══ MATERIAL FOR THIS EXERCISE

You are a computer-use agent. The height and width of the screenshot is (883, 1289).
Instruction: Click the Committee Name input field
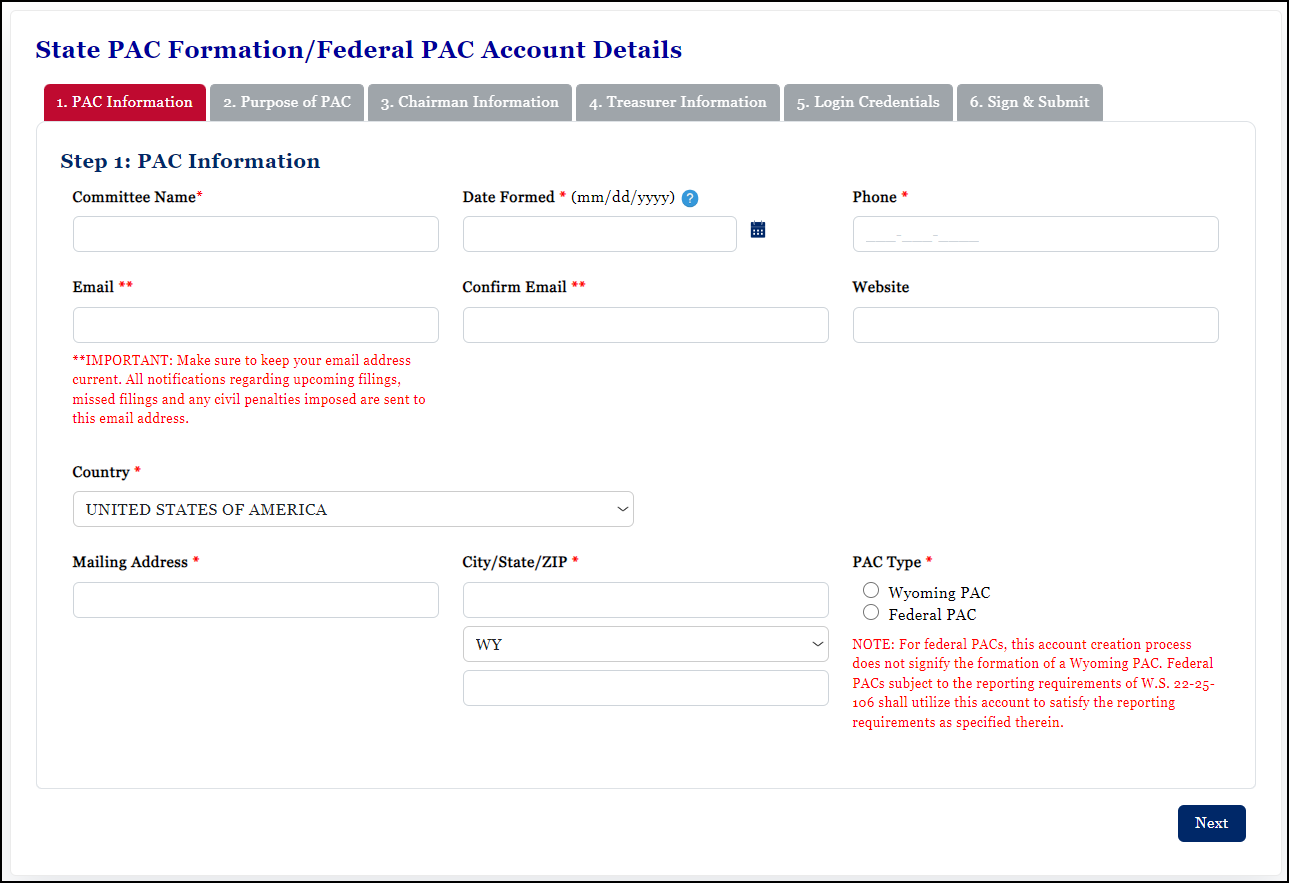click(255, 233)
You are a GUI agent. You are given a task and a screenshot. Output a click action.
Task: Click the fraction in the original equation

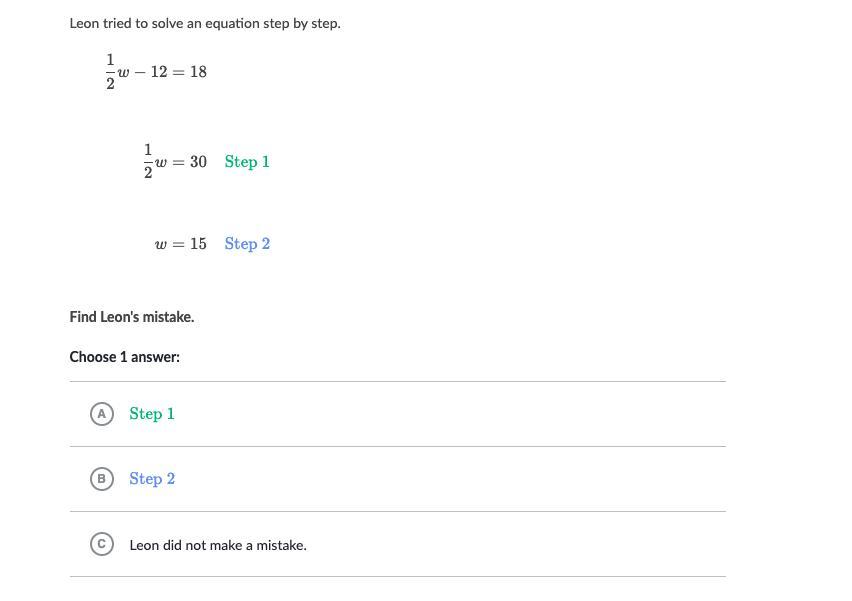tap(110, 71)
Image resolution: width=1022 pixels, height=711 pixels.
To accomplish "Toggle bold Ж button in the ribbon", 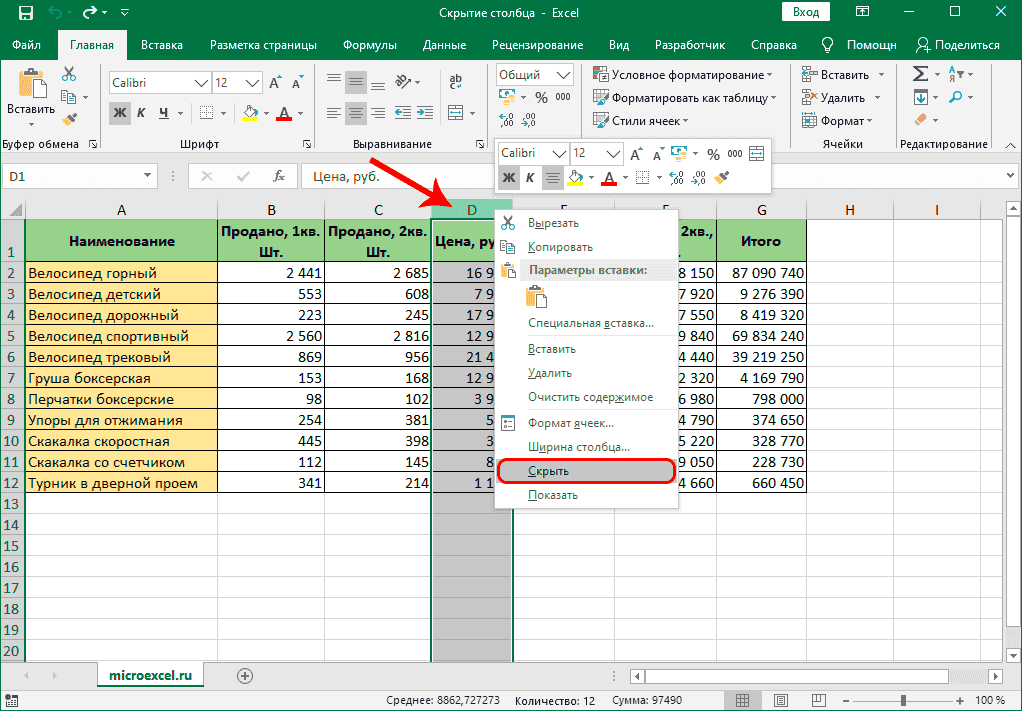I will click(x=119, y=112).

════

== THE PROBLEM ==
Look at the records above. Copy every line where the string "screenshot" occurs.

== OUTPUT ==
You are a computer-use agent. The height and width of the screenshot is (883, 1289).
You are a GUI agent. You are given a task and a screenshot. Output a click action.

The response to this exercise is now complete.